Reputation: 827
I am trying to do secondary sort with Scala Spark, following this blog. And I have the following code:
case class TokenZidKey(token: String, zid: Long)
object TokenZidKey {
implicit def orderingByTokenZid[A <: TokenZidKey]: Ordering[A] = {
Ordering.by(tzk => (tzk.token, tzk.zid))
}
}
class TokenZidPartitioner(partitions: Int) extends Partitioner {
override def numPartitions: Int = partitions;
override def getPartition(key: Any): Int = key.asInstanceOf[TokenZidKey].token.hashCode() % numPartitions;
}
object SetSim {
def main(args: Array[String]) {
...
val linesWithZid = dataLines.zipWithIndex();
def mapZidByToken(r: (String, Long)): Iterable[(TokenZidKey, String)] = {
for (t <- r._1.split(" ")) yield (new TokenZidKey(t, r._2), r._1);
}
val tokensWithZid = linesWithZid.flatMap(mapZidByToken);
val tokenZidPartitioner = new TokenZidPartitioner(tokensWithZid.context.defaultParallelism);
val tokenZidsWithSecondarySort = tokensWithZid.repartitionAndSortWithinPartitions(tokenZidPartitioner).map(r => {
(r._1.token, (r._1.zid, r._2))
}).toDF("token", "zid_with_line");
}
}
where tokensWithZid
is org.apache.spark.rdd.RDD[(TokenZidKey, String)]
, but I still got
value repartitionAndSortWithinPartitions is not a member of org.apache.spark.rdd.RDD[(TokenZidKey, String)]
Any idea why and how I fix this? Is it that my custom TokenZidKey
is not recognized as a proper RDD key that is sortable?
Upvotes: 0
Views: 204
Reputation: 827
Turns out that the code works, the issue is I tested it in spark-shell and when input on different lines, spark-shell does not register the case class and the companion object as on the same file.
So if you want to test this in spark-shell, enter the case class and companion object in a single line like the following
case class TokenZidKey(token: String, zid: Long); object TokenZidKey {
implicit def orderingByTokenZid[A <: TokenZidKey]: Ordering[A] = {
Ordering.by(tzk => (tzk.token, tzk.zid))
}
}
Upvotes: 1

■ EXERCISE TASK 1 ■
Translate this sentence from the Spark secondary sort thread into Spanish: "I am trying to do secondary sort with Scala Spark, following this blog."
The records have no connection to the Spark secondary sort thread and are separate material.

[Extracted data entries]
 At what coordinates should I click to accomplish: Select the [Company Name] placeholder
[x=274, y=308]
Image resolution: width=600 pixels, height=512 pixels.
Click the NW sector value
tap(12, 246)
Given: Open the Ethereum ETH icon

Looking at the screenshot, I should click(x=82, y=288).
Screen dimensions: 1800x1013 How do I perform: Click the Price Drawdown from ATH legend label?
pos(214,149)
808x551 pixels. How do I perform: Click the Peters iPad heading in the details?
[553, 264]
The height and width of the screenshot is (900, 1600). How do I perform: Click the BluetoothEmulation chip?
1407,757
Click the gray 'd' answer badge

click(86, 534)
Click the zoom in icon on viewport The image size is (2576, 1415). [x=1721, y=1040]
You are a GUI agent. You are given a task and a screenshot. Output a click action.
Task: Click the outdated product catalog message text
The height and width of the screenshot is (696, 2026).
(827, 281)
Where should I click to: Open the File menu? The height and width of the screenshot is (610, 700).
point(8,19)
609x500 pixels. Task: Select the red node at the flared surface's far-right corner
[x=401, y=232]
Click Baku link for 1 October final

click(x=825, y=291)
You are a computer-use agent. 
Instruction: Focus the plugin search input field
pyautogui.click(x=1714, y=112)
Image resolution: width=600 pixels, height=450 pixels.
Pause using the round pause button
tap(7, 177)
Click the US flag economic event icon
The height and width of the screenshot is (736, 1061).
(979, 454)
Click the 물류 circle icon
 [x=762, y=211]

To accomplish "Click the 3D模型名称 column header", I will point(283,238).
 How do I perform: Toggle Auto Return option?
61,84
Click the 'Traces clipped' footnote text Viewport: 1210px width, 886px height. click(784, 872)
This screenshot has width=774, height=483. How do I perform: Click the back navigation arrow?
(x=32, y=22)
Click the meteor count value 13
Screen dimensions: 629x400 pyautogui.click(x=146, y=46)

■ EXERCISE TASK 2 ■
Duplicate the records, starting with the line containing "Click Baku link for 1 October final" and continuing through the last line of the records.

■ OUTPUT 1 ■
Estoy intentando hacer un ordenamiento secundario con Scala Spark, siguiendo este blog.

■ OUTPUT 2 ■
Click Baku link for 1 October final

click(x=825, y=291)
You are a computer-use agent. 
Instruction: Focus the plugin search input field
pyautogui.click(x=1714, y=112)
Image resolution: width=600 pixels, height=450 pixels.
Pause using the round pause button
tap(7, 177)
Click the US flag economic event icon
The height and width of the screenshot is (736, 1061).
(979, 454)
Click the 물류 circle icon
 [x=762, y=211]

To accomplish "Click the 3D模型名称 column header", I will point(283,238).
 How do I perform: Toggle Auto Return option?
61,84
Click the 'Traces clipped' footnote text Viewport: 1210px width, 886px height. click(784, 872)
This screenshot has width=774, height=483. How do I perform: Click the back navigation arrow?
(x=32, y=22)
Click the meteor count value 13
Screen dimensions: 629x400 pyautogui.click(x=146, y=46)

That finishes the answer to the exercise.